Law School Case Brief
United States v. H&R Block, Inc. - 833 F. Supp. 2d 36 (D.D.C. 2011)
The basic outline of a horizontal acquisition case under Section 7 of the Clayton Act, 15 U.S.C.S. § 18, is familiar. By showing that a transaction will lead to undue concentration in the market for a particular product in a particular geographic area, the government establishes a presumption that the transaction will substantially lessen competition. To establish this presumption, the government must show that the merger would produce a firm controlling an undue percentage share of the relevant market, and would result in a significant increase in the concentration of firms in that market. Once the government has established this presumption, the burden shifts to the defendants to rebut the presumption by showing that the market-share statistics give an inaccurate account of the merger's probable effects on competition in the relevant market. If the defendant successfully rebuts the presumption of illegality, the burden of producing additional evidence of anticompetitive effect shifts to the government, and merges with the ultimate burden of persuasion, which remains with the government at all times. Ultimately, the Supreme Court has adopted a totality-of-the-circumstances approach to the statute, weighing a variety of factors to determine the effects of particular transactions on competition.

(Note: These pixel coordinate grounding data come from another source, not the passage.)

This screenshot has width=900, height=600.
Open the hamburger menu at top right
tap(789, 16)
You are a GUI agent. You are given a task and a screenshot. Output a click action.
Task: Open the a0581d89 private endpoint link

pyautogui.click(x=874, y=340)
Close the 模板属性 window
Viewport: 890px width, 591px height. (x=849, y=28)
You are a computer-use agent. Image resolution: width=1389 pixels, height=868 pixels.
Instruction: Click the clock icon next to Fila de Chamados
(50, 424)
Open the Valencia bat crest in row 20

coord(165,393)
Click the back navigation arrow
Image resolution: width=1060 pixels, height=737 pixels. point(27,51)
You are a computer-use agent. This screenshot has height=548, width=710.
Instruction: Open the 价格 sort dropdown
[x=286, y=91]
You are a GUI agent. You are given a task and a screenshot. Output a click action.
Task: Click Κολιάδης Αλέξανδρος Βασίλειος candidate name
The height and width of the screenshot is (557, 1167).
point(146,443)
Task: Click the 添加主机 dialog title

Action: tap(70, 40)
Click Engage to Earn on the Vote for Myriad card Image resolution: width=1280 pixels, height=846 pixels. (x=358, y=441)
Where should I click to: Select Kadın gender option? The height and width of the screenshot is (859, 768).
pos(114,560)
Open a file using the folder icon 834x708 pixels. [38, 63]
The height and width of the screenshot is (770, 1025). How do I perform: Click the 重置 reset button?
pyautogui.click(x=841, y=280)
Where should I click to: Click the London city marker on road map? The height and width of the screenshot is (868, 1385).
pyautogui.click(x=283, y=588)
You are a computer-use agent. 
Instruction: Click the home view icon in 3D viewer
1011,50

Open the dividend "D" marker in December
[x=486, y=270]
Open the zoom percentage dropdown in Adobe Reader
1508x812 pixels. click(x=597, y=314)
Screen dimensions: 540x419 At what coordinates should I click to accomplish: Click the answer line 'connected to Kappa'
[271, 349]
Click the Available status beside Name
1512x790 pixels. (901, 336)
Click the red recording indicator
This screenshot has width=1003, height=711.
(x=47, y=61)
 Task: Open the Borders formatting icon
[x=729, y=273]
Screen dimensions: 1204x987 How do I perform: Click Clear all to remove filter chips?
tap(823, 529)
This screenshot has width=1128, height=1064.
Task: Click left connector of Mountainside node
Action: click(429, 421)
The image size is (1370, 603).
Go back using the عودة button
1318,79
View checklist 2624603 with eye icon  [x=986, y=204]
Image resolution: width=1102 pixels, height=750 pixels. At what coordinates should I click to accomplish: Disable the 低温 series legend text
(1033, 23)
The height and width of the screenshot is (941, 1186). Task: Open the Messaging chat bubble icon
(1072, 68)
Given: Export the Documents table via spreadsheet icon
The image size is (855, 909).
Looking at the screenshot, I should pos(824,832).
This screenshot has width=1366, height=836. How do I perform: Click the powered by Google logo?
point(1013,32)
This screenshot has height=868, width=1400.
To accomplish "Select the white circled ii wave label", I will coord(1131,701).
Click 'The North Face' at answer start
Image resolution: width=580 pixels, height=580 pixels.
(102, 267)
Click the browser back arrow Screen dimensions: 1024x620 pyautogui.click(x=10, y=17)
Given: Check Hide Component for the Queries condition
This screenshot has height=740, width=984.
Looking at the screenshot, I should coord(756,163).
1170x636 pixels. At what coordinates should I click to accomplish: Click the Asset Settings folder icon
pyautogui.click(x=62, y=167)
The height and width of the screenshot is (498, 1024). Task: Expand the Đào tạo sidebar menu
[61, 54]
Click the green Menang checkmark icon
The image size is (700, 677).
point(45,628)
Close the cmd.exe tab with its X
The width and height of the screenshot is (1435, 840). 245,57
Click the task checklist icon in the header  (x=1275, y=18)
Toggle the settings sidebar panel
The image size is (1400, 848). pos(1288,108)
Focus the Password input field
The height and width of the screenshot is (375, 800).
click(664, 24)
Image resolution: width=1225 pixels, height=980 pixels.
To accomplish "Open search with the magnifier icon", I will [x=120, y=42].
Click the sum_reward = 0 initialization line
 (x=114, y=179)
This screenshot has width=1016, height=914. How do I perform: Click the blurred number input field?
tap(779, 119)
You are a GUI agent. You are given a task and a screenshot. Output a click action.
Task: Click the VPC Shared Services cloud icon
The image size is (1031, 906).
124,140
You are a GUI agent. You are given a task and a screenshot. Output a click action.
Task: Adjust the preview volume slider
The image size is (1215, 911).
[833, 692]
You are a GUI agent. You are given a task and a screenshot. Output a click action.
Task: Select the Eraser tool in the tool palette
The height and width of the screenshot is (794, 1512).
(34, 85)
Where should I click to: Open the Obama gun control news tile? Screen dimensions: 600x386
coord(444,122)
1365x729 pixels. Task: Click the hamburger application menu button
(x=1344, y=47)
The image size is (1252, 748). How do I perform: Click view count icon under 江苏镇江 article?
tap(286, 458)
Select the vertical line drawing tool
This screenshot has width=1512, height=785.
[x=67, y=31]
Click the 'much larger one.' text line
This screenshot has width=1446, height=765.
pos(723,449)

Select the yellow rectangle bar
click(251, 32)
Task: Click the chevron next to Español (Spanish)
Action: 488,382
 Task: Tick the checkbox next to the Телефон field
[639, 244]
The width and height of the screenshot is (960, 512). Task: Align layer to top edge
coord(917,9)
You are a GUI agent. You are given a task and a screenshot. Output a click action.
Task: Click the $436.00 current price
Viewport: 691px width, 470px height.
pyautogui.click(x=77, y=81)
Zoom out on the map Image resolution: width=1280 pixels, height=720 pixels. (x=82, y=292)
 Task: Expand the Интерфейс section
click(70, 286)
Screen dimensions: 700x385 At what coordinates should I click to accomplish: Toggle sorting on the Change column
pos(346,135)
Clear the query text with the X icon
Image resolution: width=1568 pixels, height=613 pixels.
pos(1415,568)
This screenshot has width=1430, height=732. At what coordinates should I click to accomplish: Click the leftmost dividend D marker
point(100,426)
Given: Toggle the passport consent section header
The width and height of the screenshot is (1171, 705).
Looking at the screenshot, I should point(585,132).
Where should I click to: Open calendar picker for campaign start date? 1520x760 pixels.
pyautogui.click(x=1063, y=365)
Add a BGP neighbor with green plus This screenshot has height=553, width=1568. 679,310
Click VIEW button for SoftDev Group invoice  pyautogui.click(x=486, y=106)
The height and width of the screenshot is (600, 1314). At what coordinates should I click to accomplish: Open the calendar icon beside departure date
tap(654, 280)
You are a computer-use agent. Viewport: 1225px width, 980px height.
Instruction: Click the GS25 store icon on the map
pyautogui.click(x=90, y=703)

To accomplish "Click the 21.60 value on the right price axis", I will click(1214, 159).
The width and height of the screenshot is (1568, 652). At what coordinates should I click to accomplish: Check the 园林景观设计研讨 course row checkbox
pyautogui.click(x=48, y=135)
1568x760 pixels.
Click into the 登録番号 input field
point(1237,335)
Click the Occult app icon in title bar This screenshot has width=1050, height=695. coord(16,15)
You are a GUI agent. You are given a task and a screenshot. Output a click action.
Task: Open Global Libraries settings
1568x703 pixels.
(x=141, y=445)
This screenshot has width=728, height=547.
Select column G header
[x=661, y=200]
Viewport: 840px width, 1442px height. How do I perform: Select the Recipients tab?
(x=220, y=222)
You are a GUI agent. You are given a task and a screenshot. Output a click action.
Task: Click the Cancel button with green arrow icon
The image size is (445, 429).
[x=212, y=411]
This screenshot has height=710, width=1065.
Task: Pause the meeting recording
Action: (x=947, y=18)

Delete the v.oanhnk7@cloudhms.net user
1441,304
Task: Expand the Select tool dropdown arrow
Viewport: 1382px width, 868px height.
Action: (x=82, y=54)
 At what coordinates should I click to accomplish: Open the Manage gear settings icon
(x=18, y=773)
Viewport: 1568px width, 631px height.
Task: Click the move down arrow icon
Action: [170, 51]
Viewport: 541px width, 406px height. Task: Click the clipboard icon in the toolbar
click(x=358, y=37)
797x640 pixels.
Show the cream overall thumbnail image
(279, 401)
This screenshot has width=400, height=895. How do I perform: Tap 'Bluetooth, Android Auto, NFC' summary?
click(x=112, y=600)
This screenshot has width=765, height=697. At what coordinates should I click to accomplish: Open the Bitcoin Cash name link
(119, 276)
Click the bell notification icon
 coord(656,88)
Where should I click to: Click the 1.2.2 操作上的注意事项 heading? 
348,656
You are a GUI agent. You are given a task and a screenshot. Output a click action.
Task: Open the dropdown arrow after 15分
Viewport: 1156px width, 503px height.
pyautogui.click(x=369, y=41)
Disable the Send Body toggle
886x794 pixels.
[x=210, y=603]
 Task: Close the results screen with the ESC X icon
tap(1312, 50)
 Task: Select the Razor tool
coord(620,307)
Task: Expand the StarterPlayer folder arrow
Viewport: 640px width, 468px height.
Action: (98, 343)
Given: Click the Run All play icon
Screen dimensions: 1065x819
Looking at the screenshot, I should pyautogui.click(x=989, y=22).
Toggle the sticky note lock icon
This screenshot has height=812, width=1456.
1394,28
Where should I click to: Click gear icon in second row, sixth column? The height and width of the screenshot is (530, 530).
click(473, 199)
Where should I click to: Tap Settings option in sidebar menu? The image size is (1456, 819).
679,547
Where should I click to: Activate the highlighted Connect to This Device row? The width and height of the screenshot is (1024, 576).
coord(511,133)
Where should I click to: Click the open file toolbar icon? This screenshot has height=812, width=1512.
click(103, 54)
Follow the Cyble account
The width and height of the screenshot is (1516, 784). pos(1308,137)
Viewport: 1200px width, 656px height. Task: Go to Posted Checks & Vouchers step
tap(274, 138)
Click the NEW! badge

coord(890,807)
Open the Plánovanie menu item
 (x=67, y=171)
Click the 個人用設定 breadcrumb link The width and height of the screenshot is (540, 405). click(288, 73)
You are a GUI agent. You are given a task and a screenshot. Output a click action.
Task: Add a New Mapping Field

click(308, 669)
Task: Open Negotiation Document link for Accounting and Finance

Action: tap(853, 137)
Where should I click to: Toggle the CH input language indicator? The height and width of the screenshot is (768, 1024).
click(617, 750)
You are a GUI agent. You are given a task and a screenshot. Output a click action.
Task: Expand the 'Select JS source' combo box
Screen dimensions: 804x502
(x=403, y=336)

In 2010, approximately 140 million Americans filed tax returns with the Internal Revenue Service (IRS). Despite the necessity of taxes, the task of preparing a tax return brings joy to the hearts of few. As a result, various businesses offer different products and services designed to assist taxpayers with preparing their returns. These tax preparation businesses principally include accountants, retail tax stores, and digital tax software providers – all of which provide important services to the American taxpayer. In this case, the United States, through the Antitrust Division of the Department of Justice, seeks to enjoin a proposed merger between two companies that offer tax software products – H&R Block and TaxACT – on the grounds that the merger violates the antitrust laws and will lead to an anticompetitive duopoly in which the only substantial providers of digital tax software in the marketplace would be H&R Block and Intuit, the maker of the popular "TurboTax" software program.
Would the merger between H&R Block and TaxACT violate Section 7 of the Clayton Act, 15 U.S.C.S. § 18?
The federal district court held that the proposed merger between H&R Block and TaxACT that make similar digital do-it-yourself tax preparation products was enjoined under 15 U.S.C.S. § 25 because the merger violated Section 7 of the Clayton Act, 15 U.S.C.S. § 18, in that the totality of the evidence confirmed that anticompetitive effects were a likely result of the merger. The merger would have given the companies control over 90 percent of the market for digital do-it-yourself tax preparation products.